Quoted passage Start Marker
Originally published June 5, 2018.
The Portland-based Biodiversity Research Institute is calling the return of an adult, male loon to a chain of ponds in southeastern Massachusetts “a major milestone in loon conservation.”
The loon was born in another state, captured by biologists as a chick and taken to Massacushetts in an effort to imprint it in a place where loons disappeared more than a century ago. Biologists are hoping to see other loons return over the next few weeks.
The male loon is known as Chick No. 4-2015. He’s one of 16 loons born in New York and Maine over the past three years, separated from its parents as a chick and raised in a partially submerged holding pen on a pond in Lakeville, Massachusetts. There, he learned to feed on his own and grew bigger.
He was released from the pen, got acquainted with the other transplanted loons in the area and, by the time the skies darkened and the first snow flew, so had Chick No. 4, along with his comrades. They typically spend three years at sea.
“The next question is, ‘OK, do they come back as breeding adults and stay on territory?’ And we’re finding that next step is happening right now,” says Dr. Dave Evers, an expert on loon ecology and conservation and the director of the Biodiversity Research Institute, which has been conducting one of the largest loon studies in the world.
Loons are a key indicator species, and their populations have declined in some places because of hunting, habitat loss and pollution. BRI’s research has focused on three populations — in Wyoming, Minnesota and in the Northeast.
Quoted passage End Marker
Data under study Start Marker
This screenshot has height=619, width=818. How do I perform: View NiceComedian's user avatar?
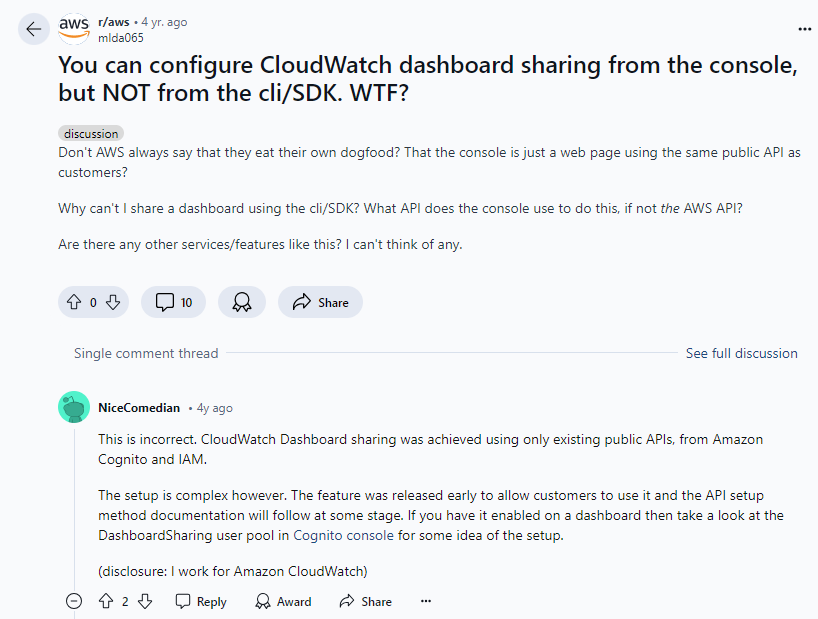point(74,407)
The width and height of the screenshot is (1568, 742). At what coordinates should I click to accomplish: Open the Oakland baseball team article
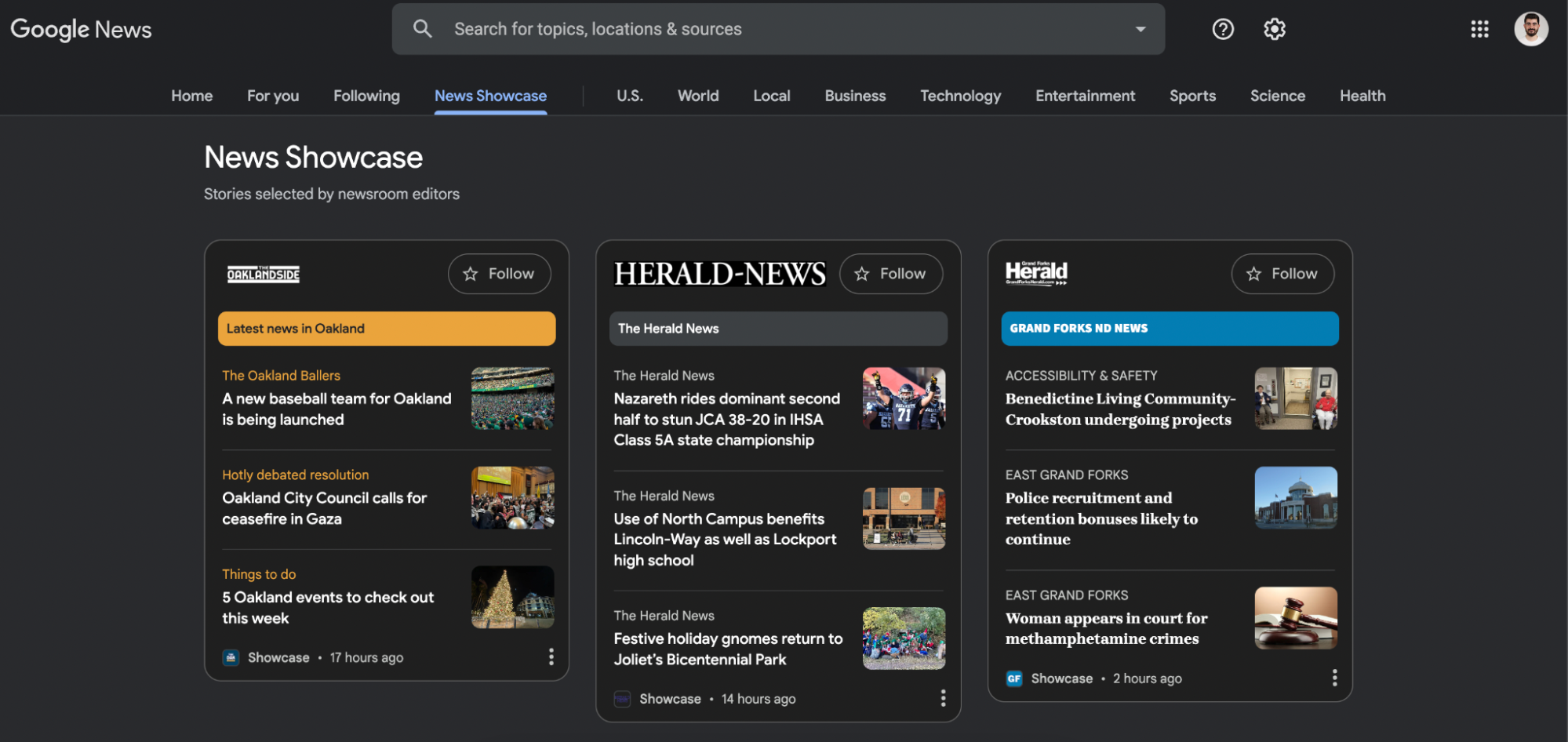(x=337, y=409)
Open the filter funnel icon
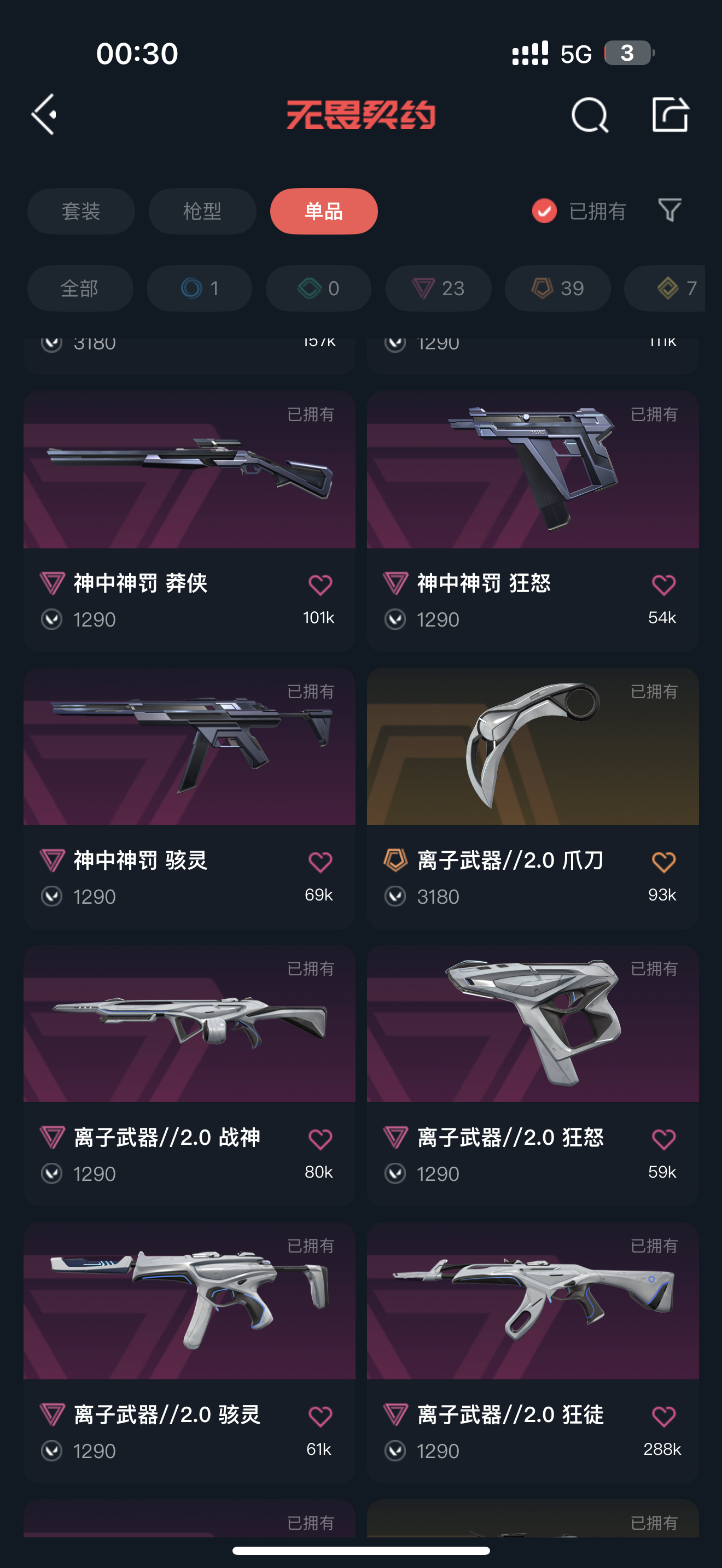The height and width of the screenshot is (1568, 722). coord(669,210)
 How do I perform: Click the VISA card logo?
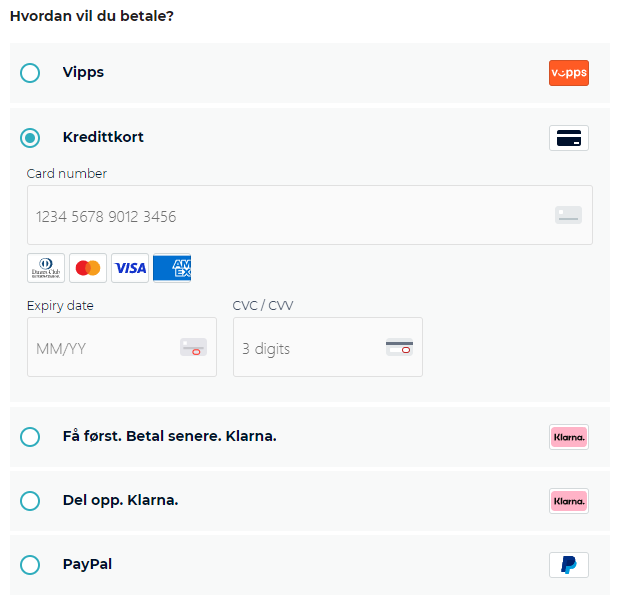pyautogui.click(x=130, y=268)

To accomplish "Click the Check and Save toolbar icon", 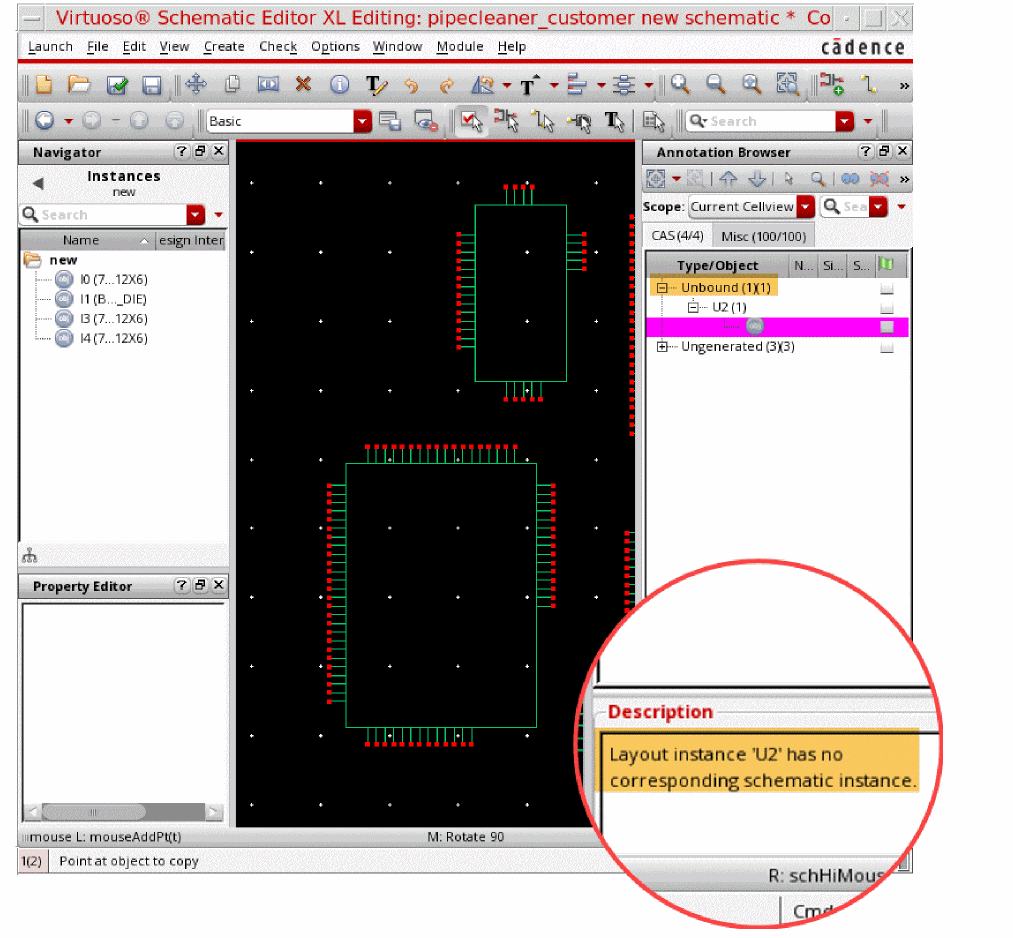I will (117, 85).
Data under study End Marker
Pick up the article about the transplanted loon's return to southeastern Massachusetts right after its last sentence and keep it going.

“We’re actually kickstarting the recovery of loons, of breeding loons in the state of Massachusetts and some of these areas that would still take decades for them to recover, if they ever recovered at all,” Evers says.
Translocation, the practice of moving wildlife from one area to repopulate another, is one of BRI’s strategies. It’s done only with permission from the U.S. Fish and Wildlife Service and other agencies.
Loons are hard to catch, so biologists do their work at night. They use large dip nets and spotlights that temporarily hypnotize the chicks long enough so they can scoop them into a boat and take them to shore. After that, the chicks are transported in a special container in a quiet, air conditioned vehicle until they reach the Massachusetts destination.
“Part of you, the human, emotional part of you feels bad for stealing the chick, but then the scientific part of you kicks in. You’re like, ‘Oh, it’s all part of the greater good, expanding the range back to its historic range and stuff like that,’” says biologist Joe Roy.
Similar efforts have worked for peregrine falcons, trumpeter swans and whooping cranes. The return of Chick No. 4 is evidence that loons will return to lakes where they fledged. In general, that’s about 50 percent.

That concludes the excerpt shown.